Monuments Matter!

It’s time to talk again about our collective historical memory.

The Center for Diversity Education is currently collecting signatures on a petition to Asheville City Council and Buncombe County Commissioners regarding plans to repair the Vance Monument, thanks to fundraising efforts by 26th NC Regiment. The petition requests that “in conjunction with this major effort to repair and restore the Vance Monument, plans be made now to work with the newly created African American Heritage Commission to create in Pack Square an equally significant monument to recognize the enormous sacrifices of African Americans during the periods of Slavery and Segregation and also to celebrate the many contributions of African Americans to the physical, economic and cultural life of Asheville and Buncombe County since their arrival here in the 1700s.”

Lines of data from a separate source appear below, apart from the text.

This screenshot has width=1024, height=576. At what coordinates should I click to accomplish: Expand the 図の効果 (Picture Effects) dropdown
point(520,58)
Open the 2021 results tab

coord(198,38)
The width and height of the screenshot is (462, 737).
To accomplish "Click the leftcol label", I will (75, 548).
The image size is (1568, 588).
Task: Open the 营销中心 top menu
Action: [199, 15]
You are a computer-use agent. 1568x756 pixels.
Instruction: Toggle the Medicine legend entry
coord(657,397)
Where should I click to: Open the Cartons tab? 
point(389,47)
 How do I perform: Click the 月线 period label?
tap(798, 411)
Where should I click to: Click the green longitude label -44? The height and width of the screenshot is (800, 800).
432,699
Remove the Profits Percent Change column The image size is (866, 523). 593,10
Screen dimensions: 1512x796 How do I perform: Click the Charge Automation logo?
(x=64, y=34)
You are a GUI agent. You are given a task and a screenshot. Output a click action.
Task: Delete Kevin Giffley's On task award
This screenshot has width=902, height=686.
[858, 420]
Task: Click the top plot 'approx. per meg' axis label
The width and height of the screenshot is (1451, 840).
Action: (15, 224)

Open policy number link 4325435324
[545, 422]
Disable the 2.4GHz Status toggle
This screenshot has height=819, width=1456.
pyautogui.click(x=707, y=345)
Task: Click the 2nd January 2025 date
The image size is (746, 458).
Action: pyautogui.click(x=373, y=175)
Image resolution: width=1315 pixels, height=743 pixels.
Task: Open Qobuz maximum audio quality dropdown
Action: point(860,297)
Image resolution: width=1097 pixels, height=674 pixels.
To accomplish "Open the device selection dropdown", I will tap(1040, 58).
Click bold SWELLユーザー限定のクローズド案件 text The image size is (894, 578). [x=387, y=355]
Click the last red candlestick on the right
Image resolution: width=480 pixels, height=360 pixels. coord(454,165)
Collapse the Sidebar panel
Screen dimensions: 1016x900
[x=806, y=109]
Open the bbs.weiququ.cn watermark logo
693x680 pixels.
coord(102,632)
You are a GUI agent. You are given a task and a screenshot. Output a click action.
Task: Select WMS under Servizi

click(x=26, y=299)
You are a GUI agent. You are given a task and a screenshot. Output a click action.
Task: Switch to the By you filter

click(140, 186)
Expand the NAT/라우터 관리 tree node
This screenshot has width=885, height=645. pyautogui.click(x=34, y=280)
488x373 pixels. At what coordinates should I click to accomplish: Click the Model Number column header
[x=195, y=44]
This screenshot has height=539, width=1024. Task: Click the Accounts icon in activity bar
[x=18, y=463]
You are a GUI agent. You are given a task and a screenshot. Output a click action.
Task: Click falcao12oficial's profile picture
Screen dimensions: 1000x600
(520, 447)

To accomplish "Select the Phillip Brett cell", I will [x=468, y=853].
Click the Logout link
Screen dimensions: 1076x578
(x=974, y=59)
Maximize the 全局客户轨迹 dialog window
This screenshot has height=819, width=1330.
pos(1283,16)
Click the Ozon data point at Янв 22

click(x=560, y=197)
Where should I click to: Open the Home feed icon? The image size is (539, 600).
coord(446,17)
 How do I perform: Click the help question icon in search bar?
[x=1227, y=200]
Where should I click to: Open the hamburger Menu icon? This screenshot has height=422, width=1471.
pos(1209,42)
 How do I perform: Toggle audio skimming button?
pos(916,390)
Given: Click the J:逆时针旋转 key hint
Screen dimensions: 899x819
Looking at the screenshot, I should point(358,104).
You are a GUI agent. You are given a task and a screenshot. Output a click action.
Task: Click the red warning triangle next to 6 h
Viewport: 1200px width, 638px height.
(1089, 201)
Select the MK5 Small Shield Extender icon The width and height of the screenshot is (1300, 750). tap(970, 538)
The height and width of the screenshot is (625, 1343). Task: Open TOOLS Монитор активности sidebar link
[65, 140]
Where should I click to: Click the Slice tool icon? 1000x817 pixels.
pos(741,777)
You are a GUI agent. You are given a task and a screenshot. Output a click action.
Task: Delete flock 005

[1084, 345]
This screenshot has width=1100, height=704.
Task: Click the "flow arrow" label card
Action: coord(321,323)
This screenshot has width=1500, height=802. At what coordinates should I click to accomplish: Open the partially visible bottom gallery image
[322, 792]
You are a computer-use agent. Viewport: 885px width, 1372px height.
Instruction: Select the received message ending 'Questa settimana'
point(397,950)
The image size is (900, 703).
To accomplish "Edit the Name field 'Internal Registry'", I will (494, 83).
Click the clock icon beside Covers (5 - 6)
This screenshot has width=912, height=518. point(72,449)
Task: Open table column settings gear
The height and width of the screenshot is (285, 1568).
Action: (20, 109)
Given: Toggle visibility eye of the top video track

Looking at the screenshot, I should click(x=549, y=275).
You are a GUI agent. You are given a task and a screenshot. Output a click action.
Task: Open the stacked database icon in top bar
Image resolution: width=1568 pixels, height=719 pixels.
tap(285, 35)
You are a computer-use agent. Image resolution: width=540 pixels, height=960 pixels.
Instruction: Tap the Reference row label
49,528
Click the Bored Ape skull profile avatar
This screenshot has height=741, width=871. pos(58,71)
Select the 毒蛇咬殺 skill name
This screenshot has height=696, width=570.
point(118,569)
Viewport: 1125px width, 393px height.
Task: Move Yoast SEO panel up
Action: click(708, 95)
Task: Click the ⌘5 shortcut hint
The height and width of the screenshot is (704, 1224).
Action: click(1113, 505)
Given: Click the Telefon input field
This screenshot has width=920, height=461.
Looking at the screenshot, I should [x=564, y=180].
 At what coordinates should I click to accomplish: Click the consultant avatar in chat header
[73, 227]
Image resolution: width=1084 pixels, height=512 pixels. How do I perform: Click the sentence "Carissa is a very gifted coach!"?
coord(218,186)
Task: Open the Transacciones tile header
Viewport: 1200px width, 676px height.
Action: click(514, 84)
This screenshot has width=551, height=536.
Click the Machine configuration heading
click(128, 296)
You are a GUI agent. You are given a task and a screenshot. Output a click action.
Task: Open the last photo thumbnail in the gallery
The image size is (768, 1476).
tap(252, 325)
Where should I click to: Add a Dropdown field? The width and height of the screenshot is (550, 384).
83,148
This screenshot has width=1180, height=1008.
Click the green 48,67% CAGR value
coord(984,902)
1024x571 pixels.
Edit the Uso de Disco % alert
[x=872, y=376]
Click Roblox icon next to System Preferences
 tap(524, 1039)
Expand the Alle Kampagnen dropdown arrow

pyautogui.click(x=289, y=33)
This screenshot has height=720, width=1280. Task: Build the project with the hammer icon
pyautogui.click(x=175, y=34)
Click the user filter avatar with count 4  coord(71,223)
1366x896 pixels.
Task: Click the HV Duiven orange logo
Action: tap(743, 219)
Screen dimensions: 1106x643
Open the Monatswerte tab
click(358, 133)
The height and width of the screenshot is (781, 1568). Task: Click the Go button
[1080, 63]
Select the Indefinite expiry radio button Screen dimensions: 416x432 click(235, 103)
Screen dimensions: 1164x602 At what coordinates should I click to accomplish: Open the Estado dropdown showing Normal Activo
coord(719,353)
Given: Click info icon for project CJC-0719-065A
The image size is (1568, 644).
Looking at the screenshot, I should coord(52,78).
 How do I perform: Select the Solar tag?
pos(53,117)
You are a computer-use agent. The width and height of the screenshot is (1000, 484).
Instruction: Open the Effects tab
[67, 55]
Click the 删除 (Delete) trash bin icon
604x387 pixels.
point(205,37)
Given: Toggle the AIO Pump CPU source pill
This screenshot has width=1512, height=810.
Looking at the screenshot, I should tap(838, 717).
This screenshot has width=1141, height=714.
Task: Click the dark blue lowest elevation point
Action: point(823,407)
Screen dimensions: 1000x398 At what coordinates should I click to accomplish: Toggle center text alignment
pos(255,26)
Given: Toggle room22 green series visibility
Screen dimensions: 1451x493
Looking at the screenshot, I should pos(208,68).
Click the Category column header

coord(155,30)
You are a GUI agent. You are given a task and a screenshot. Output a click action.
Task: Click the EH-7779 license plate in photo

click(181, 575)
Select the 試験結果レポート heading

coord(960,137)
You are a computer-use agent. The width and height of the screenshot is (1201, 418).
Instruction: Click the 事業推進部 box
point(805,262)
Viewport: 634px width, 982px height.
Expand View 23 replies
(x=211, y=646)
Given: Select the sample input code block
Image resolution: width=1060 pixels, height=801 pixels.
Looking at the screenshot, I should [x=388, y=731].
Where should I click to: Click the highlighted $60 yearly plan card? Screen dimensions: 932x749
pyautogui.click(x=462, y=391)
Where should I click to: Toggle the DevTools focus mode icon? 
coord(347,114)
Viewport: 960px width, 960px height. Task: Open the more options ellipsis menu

CLICK HERE TO PRINT AND SIGN THE PETITION. Mail completed petitions to: The Center for Diversity Education, One University Heights, 1200, Asheville, NC   28804.

This is your chance to take ACTION to improve Asheville’s collective memory!

Go to diversityed.org/monuments for more context (see excerpts below).

There are two upcoming presentations related to this campaign:

Under the title, History and its Burdens: The Place of African Americans in our Collective Historical Memory, “Dr. Darin Waters will share his research on slavery in Asheville while Ms. Deborah Miles will share its relationship to the current site of Vance Monument. This presentation is part of a project of the Center for Diversity Education to acknowledge the history of slave labor at the current site of the Vance Monument which is the former site of the Buncombe County Court House. On this site enslaved people were sold on the court house steps and their deeds recorded at the Register of Deeds.”

  •  Sunday, February 8, 3:00 pm at Congregation Beth Ha Tephila (43 Liberty St.) – a program of Carolina Jews for Justice
  • Friday, February 20, 9:30 am, at UNC Asheville Osher Life Long Learning Center

monuments in downtown ashevilleText from diversityed.org/monuments:

“There are five Confederate Markers in downtown Asheville including the Vance Monument. A monument to Col. Connelly (Gettysburg) and Genearl Robert E. Lee (The Dixie Highway) are right next to it, and often overlooked, on a large marble marker. Two blocks over at the County Courthouse is a monument for the Chickamauga Battle (Chattanooga) and a historical marker for the Confederate Armory (operated in part by slave labor) a few feet away. Still, there is no marker that shares the history of the African American community prior to 1865 even while the site of the Vance monument is the location of the Buncombe County Court House where people were sold and their bills of sale recorded.

Timeline of Pack Square:

Pre 1786– Cherokee Nation
1786– United States gives land grants of confiscated Cherokee lands to Revolutionary soldiers
1796– 1st Log Cabin Courthouse opens
1796 -1865– Enslaved people sold, imprisoned, and punished at courthouse, bills of sale of enslaved people recorded at Buncombe County the Register of Deeds
1865– Slavery is abolished
1896– Vance Monument on Pack Square dedicated
1905—Chickamauga Monument at Courthouse dedicated
1923—Monuments on Pack Square for the Dixie Highway, in memory of Robert E. Lee, and for Col. Connelly, wounded at Gettysburg, dedicated
1965—Historical marker for the Confederate Armory (operated, in part, on slave labor) dedicated.
2014— NC 26 Regiment fundraises to repair the Vance Monument.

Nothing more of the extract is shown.